O novo ano inicia e junto com os novos objetivos vem também a empolgação com as metas fitness para dar um UP no corpo e na saúde. Esta é a época em que as academias lotam, a alimentação entra nos trilhos e os treinos passam a fazer parte da rotina de quem busca virar a página depois dos excessos das festas de final de ano. Embaladas pelas resoluções de Ano Novo, pelo clima do verão e pela vontade de mudar o estilo de vida, muitas pessoas aumentam a frequência dos exercícios, colocam mais intensidade e carga nas repetições e acreditam que treinar pesado todos os dias é o caminho mais rápido para alcançar resultados. Mas, na prática, este é o recomendado?

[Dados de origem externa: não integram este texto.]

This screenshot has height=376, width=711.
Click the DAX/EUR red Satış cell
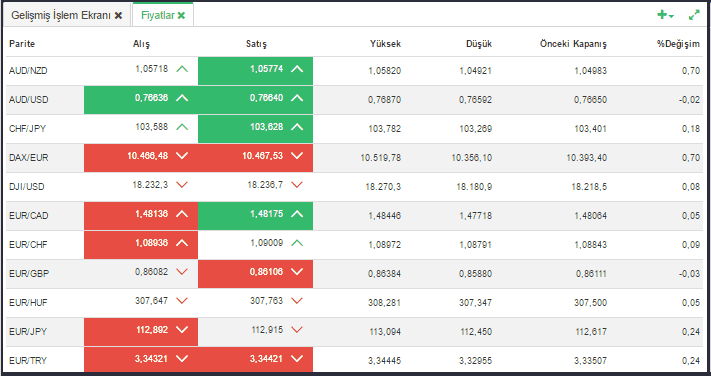click(255, 158)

Dados do mercado fitness indicam que aproximadamente 12% das novas matrículas do ano são feitas em janeiro – o que coloca o mês como o período de maior adesão às academias. A frequência de alunos, segundo estatísticas do setor, também cresce de forma expressiva, podendo ser até 25% maior em comparação com dezembro. O aumento da procura é resultado, segundo profissionais da área, também das férias escolares e de trabalho e dos recessos.

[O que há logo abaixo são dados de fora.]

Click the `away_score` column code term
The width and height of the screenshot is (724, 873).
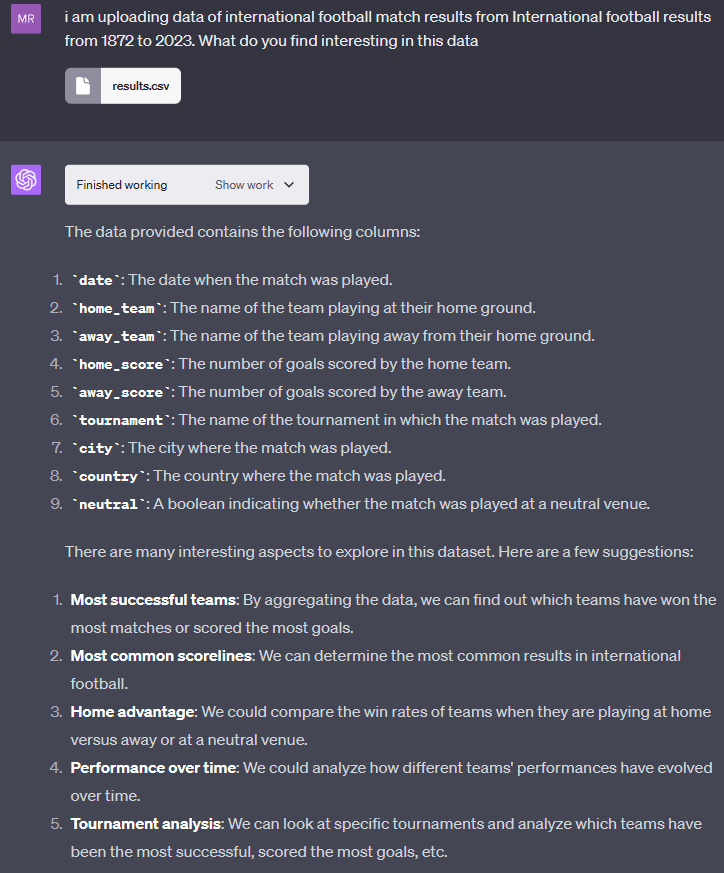[x=121, y=393]
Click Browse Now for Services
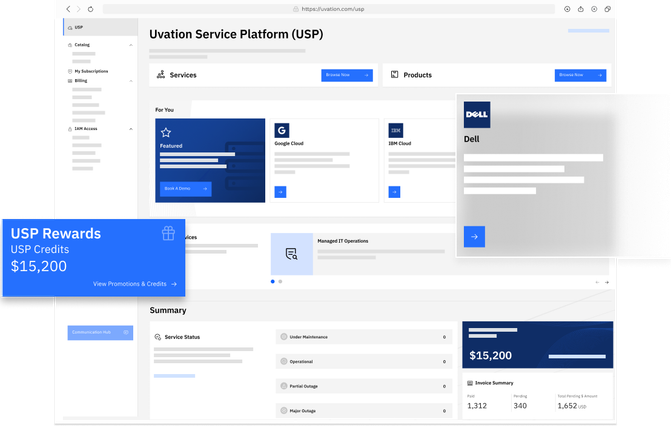The width and height of the screenshot is (671, 426). pos(346,75)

Apesar do entusiasmo, especialistas alertam sobre os riscos de treinos intensos sem planejamento e sem acompanhamento. O personal trainer Iago Beckman, especialista em hipertrofia e preparador físico de atletas, explica que treinar diariamente não é, por si só, algo negativo. O ponto de atenção, segundo o profissional, está na forma como a rotina será conduzida. “A frequência de treino precisa estar alinhada ao nível de condicionamento, ao objetivo e à capacidade de recuperação de cada pessoa. Quando isso não é respeitado, o excesso de exercício pode comprometer a saúde e os resultados”, alerta.
Com experiência em campeonatos de fisiculturismo e atuação na preparação física voltada à performance esportiva, saúde, longevidade e qualidade de vida, Iago observa que, especialmente no início do ano, é comum que pessoas passem do sedentarismo direto para treinos intensos e frequentes. “Esse salto brusco aumenta muito o risco de dores musculares persistentes, inflamações articulares, lesões e fadiga extrema”.
Os impactos, segundo o especialista, não se limitam ao corpo. O excesso de treino, ao médio prazo, segundo Iago Beckman, também pode afetar o rendimento dos exercícios e a motivação. “Quando o corpo não consegue se recuperar, a performance cai. A pessoa se sente constantemente cansada, perde força, não evolui e acaba frustrada. Isso faz com que muitos abandonem a rotina de exercícios ainda nos primeiros meses”, orienta.